I guess the pfSense-Embedded-Update-1.2-RC3.tgz does not have the patch.
system overview is showing:
1.2-RC3
built on Tue Dec 11 11:52:19 EST 2007 -
Reinstall from a recent snapshot then, please.
-
Do you mean you want me to physdiskwrite using the pfSense-Embedded-Update-1.2-RC3.tgz rather than the firmware load via the GUI ?
-
Yep.
-
I'm sorry, I think i am missing something elementary here.
physdiskwrite using the pfSense-Embedded-Update-1.2-RC3.tgz - cannot boot after thatUsing an older image, I can boot up just fine.
I notice that, with the new imagem using physdiskwrite I get:
Found compressed image file
62023680/62023680 bytes written in totaland using and older image, I get:
Found compressed image file
122441728/122441728 bytes written in total -
http://snapshots.pfsense.com/FreeBSD6/RELENG_1_2/embedded/pfSense.img.gz .. That other file was an update file.. Sorry.
-
Reinstalled from scratch using the suggested snapshot.
Problem is still there.
2nd box is still showing lan-carp as master when captive portal is enabled.cat /etc/inc/captiveportal.inc | grep pfsync is not showing anything.

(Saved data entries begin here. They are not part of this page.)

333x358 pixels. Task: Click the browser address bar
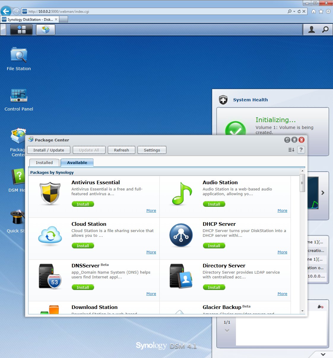pos(154,12)

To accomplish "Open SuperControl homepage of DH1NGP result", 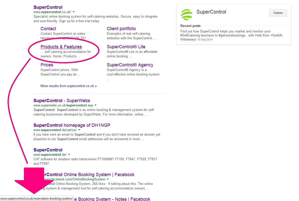I will pyautogui.click(x=72, y=125).
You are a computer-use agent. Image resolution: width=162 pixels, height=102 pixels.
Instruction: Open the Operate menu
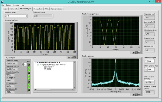tap(16, 5)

note: reinstall done on both boxes..
-
Hi,
Any new development on this ? - Thanks -
Our snapshot system is busted currently. There is an open ticket that I need to check into.

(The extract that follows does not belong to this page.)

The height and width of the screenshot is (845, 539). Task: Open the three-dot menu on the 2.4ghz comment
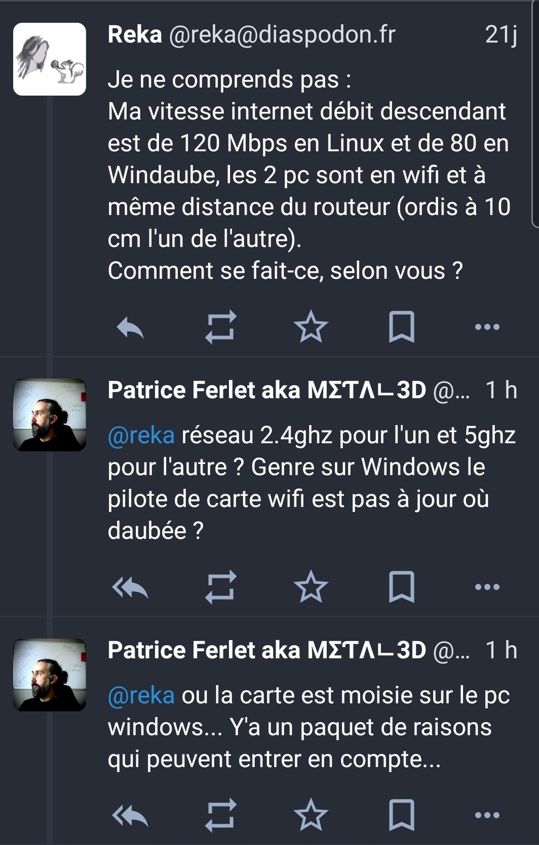(x=487, y=587)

In the meantime, replace /etc/inc/captiveportal.inc with http://pfsense.com/cgi-bin/cvsweb.cgi/pfSense/etc/inc/captiveportal.inc?rev=1.58.2.42.2.6;content-type=text%2Fplain;only_with_tag=RELENG_1_2
-
I replaced the captiveportal.inc you provided on both boxes.
-
cat /etc/inc/captiveportal.inc | grep pfsync is showing:
$cprules = "add 500 set 1 allow pfsync from any to any\n"; -
ipfw show is showing:
00500 1347 328072 allow pfsync from any to any
00500 2086 116816 allow carp from any to any
00500 11 608 allow ip from 128.97.205.2 to any out via rl2
scenario #1
- box#1 (captiveportal ON), box#2 (captiveportal OFF).
On box#1 - wan-carp and lan-carp are both master
On box#2 - wan-carp is backup and lan-carp is master
Before replacing the file, this showed "backup" for both carps.
Scenario #2
- box#1 (captiveportal ON), box#2 (captiveportal ON).
Same as above.
-
-
Well I am at my wits end then. This really should have fixed it.
-
I'm going to tear down everything and start from scratch all over again.
This time I will configure everything manually rather than upload the configuration.
I've encountered minor quirks before when uploading the config. I will report back.
And thanks for your help. I really appreciate it.